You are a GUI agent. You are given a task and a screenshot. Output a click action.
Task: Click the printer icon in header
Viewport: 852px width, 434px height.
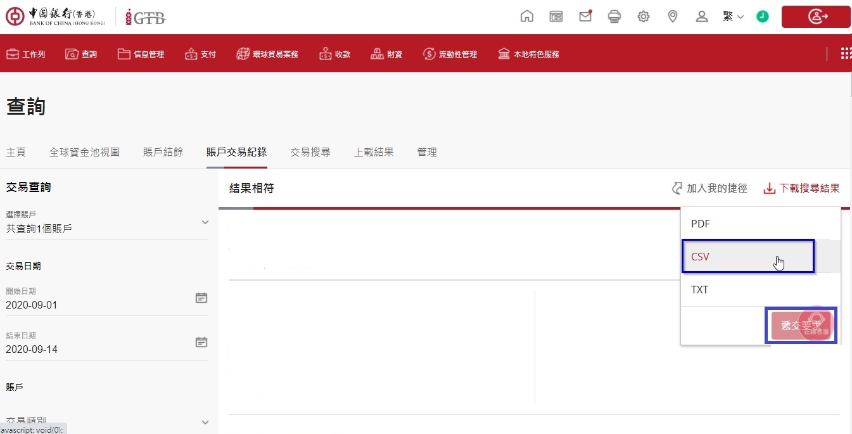point(614,16)
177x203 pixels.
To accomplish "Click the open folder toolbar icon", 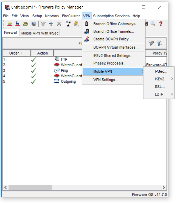I will click(25, 24).
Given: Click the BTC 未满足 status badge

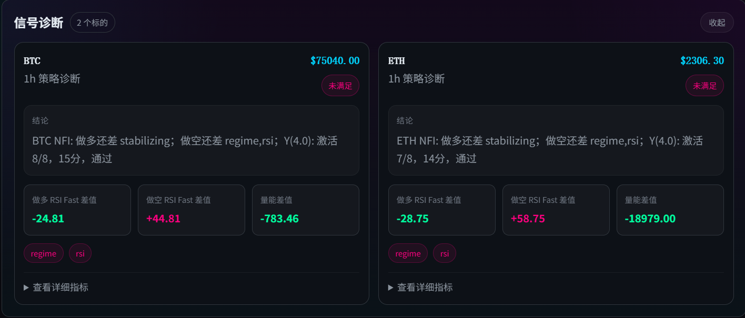Looking at the screenshot, I should (x=340, y=86).
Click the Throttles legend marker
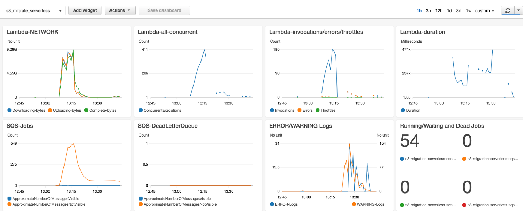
● ● ● ●
Please give a word-for-word transcript of the lines from the one holding "Given: Click the BTC 未满足 status badge" through the final line of the entries, both ends kept, with no pictures.

Given: Click the BTC 未满足 status badge

Looking at the screenshot, I should (x=340, y=86).
Click the Throttles legend marker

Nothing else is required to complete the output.